<<<<

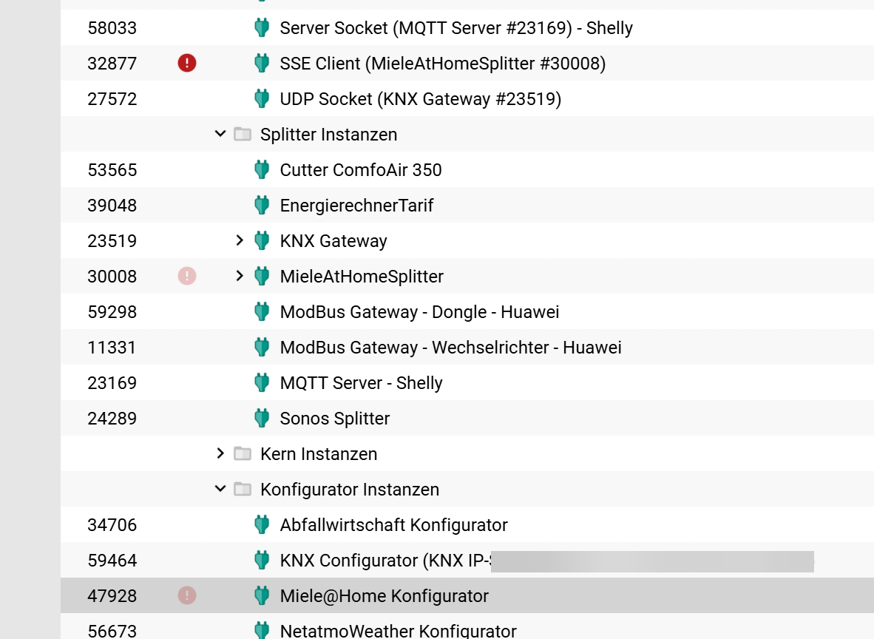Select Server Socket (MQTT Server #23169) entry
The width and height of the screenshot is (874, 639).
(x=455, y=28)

>>>>
<<<<

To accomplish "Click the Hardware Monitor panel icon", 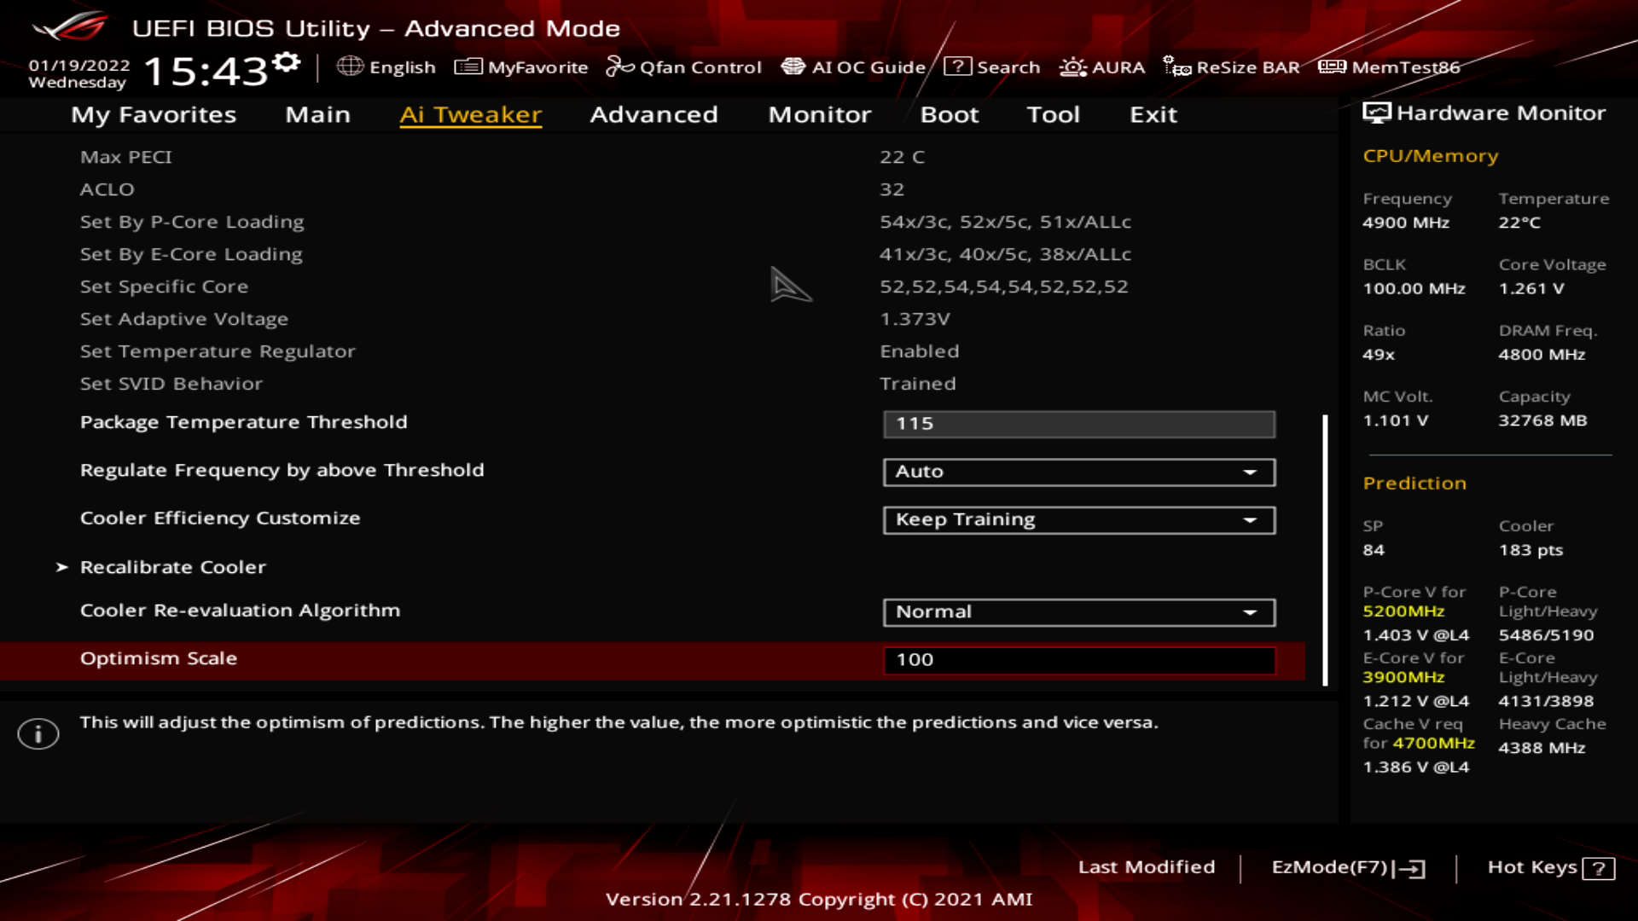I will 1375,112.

>>>>
<<<<

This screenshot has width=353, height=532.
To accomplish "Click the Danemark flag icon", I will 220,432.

>>>>

* _Task instructions_
Reproduce the entries verbatim, from the line that contains "This screenshot has width=353, height=532." up to and including the line that contains "I will 220,432.".

* _Correct answer_
This screenshot has width=353, height=532.
To accomplish "Click the Danemark flag icon", I will 220,432.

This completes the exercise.